7 Jedenfalls die Ergebnisrichtigkeit der Berufungsentscheidung steht in entsprechender Anwendung des § 144 Abs. 4 VwGO (stRspr; vgl. etwa Beschlüsse vom 17. März 1998 - BVerwG 4 B 25.98 - Buchholz 406.17 Bauordnungsrecht Nr. 66 und vom 22. August 1996 - BVerwG 8 B 100.96 - Buchholz 310 § 144 VwGO Nr. 62 m.w.N.) der Zulassung der Revision entgegen.

8 2. Die Revision ist auch nicht wegen Divergenz (§ 132 Abs. 2 Nr. 2 VwGO) zuzulassen.
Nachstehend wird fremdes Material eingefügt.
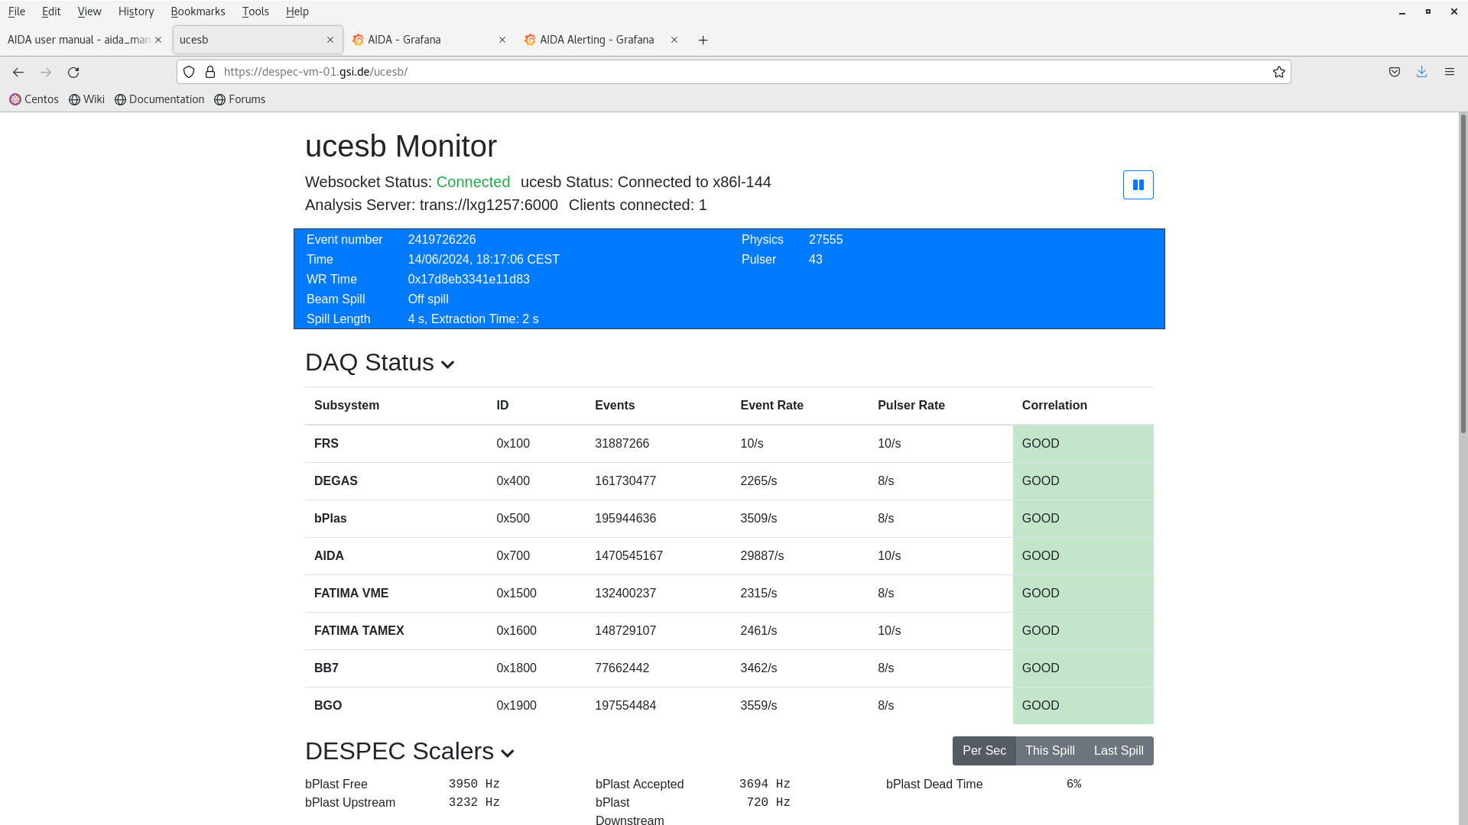Image resolution: width=1468 pixels, height=825 pixels.
Task: Click the Save to Pocket icon
Action: click(x=1395, y=72)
9 Die geltend gemachte Abweichung vom Urteil des Senats vom 20. Oktober 1994 - BVerwG 5 C 28.91 - BVerwGE 97, 53 liegt schon deswegen nicht vor, weil die vermeintlich divergierenden Entscheidungen nicht zu derselben Regelung ergangen sind. § 93 BSHG ist durch das Zweite Gesetz zur Umsetzung des Spar-, Konsolidierungs- und Wachstumsprogramms vom 21. Dezember 1993 (BGBl I S. 2374) zum 1. Juli 1994 grundlegend umgestaltet worden.

10 3. Von einer weiteren Begründung wird abgesehen (§ 133 Abs. 5 Satz 2 Halbs. 2 VwGO).

11 Die Kostenentscheidung beruht auf § 154 Abs. 2 VwGO, die Gerichtskostenfreiheit auf § 188 Satz 2 VwGO.